In a distributed memory multiprocessing system, the manner in which data and computations are distributed among the processors has a significant impact on the resultant performance. On account of the varying data reference patterns at different points of a program it may be more profitable to change the data distributions over the course of the program to adapt to these variations. This thesis proposes a framework to automatically select data distributions for different points of a program in the presence of procedure calls, at compile-time. Since modifying a distribution from one point to another involves interprocessor communication overheads called redistributionoverheads, it is critical to choose new distributions so that the resultant redistribution overheads are sufficiently offset by the computational gains contributed by the new distributions in subsequent phases of computation.
In our framework, each procedure in the program is first analyzed to identify points at which data distributions may be required to be modified. These points are then associated with a set of distributions that favour its computations. These distributions form the distribution search space for that point. Each distribution is assigned a relative estimate of its ability to parallelize the computations for which it was chosen.

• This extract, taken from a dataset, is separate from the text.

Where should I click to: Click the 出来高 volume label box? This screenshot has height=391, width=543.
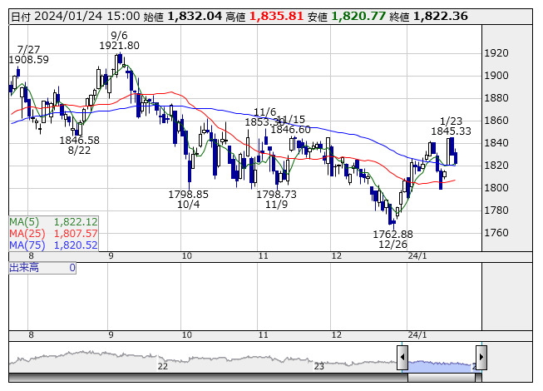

Interprocedural analysis techniques are used to propagate the data distribution information across procedures. A dynamic programming strategy is then used to select distributions from these search spaces for different points along the execution path of the program. The selection is done so that the resultant computational gains in the presence of redistribution losses is maximum. The final selected distributions determine the data redistributions required along each execution path in the program.
Experimental results obtained by testing the dynamic programming algorithm on some standard HPF programs indicate that it is possible to determine efficient dynamic data distributions for a program in the presence of procedure boundaries, at compile-time.